In his final two years at university, Sun worked as a part time English tutor in a small-scale education centre. In appreciation of his outstanding teaching, his boss offered to sell him one of the branches of the centre in 2004. Though he was not expecting this sudden offer, Sun agreed without hesitation and turned it into his own business.

He managed to raise $200,000 from his own savings and loans from family and friends. In the first year, he did not make any net profit because he had to deal with administrative work and human resources, which were new to him. But after only a year, the operations became smoother and more stable.

As he has become better known in the industry, Sun has attracted several invitations from big chain tutorial centres to join them with offers of deals up to several million dollars. But he has turned them all down. “There are a lot of limits of being an employee.
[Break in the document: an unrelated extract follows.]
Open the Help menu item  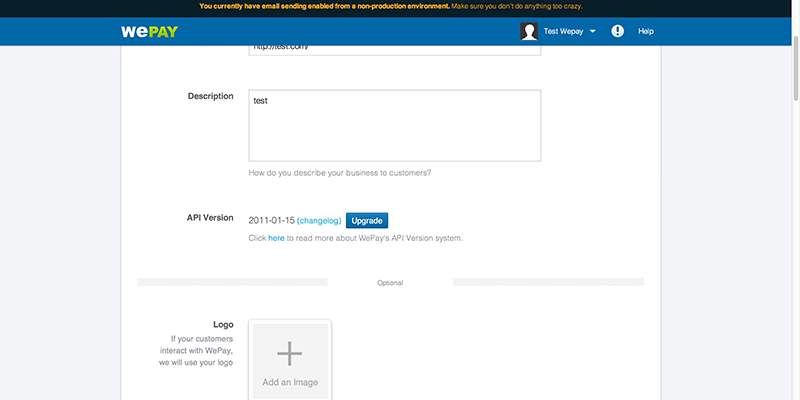[645, 32]
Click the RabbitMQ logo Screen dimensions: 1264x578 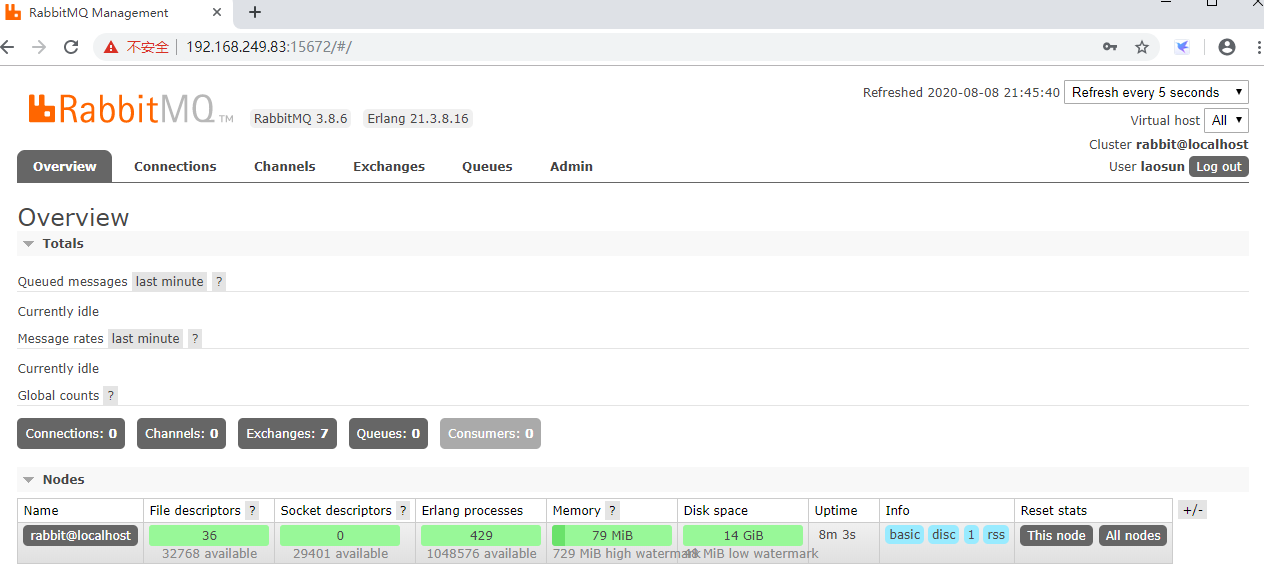(x=121, y=109)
I cannot do what I want because I would have to consider the company’s policy,” says Sun.

Sun says that joining somebody else’s company would mean he might have to deviate from his own ideas about teaching. “I would not be allowed to be as close to my students as I am now,” he says.

Another reason he cites for choosing self-employment is that he wants to avoid what he calls the “meaningless” of the competition between tutors in the same company. Nobody knows better than him what his strengths and desires are, he says. And with five education centres bearing his name at the age of 31, he seems to know how to use those strengths to achieve his desires.

While Eva Chiu and Calvin Sun had clear ideas about what they wanted to be, Tang Wai-ling has become an entrepreneur almost by accident.

Tang has been working as an engineer since she completed her degree in Civil Engineering in the United Kingdom. But she is also the creative director of Déjà vu Creation, a social enterprise that uses abandoned banners to make handbags.

“If it was not for Sue inviting me to start a business together, I would never have thought about starting my own business,” she says recalling an ordinary day in March this year, when her friend called and asked her to be a partner.

It was Tang’s friend Sue Wong Ming-wai who developed the idea of “up-cycling” unwanted materials. They do not call their business “recycling” because that might indicate they were making new banners from old banners.

Instead, they create one of a kind handbags and accessories. Their up-cycling concept brought the partners the Best Social Mission Award in the Hong Kong Social Enterprise Challenge held by The Chinese University of Hong Kong. “Being an engineer is boring,” says Tang. “I don’t want to do the same job until I am 50 or 60 years old. That is why I looked for a new job.”

Meanwhile, she recognises the comfort of being employed. “The tasks I have to do and the things I get from the job are predictable and stable,” she says.

The business had yet to make any profit eight months after it was started but Tang is in no hurry yet. For now, she is enjoying the fun of designing unique products. Being directly responsible for sales brings her a new source of satisfaction, which she rarely feels as an engineer working for somebody else.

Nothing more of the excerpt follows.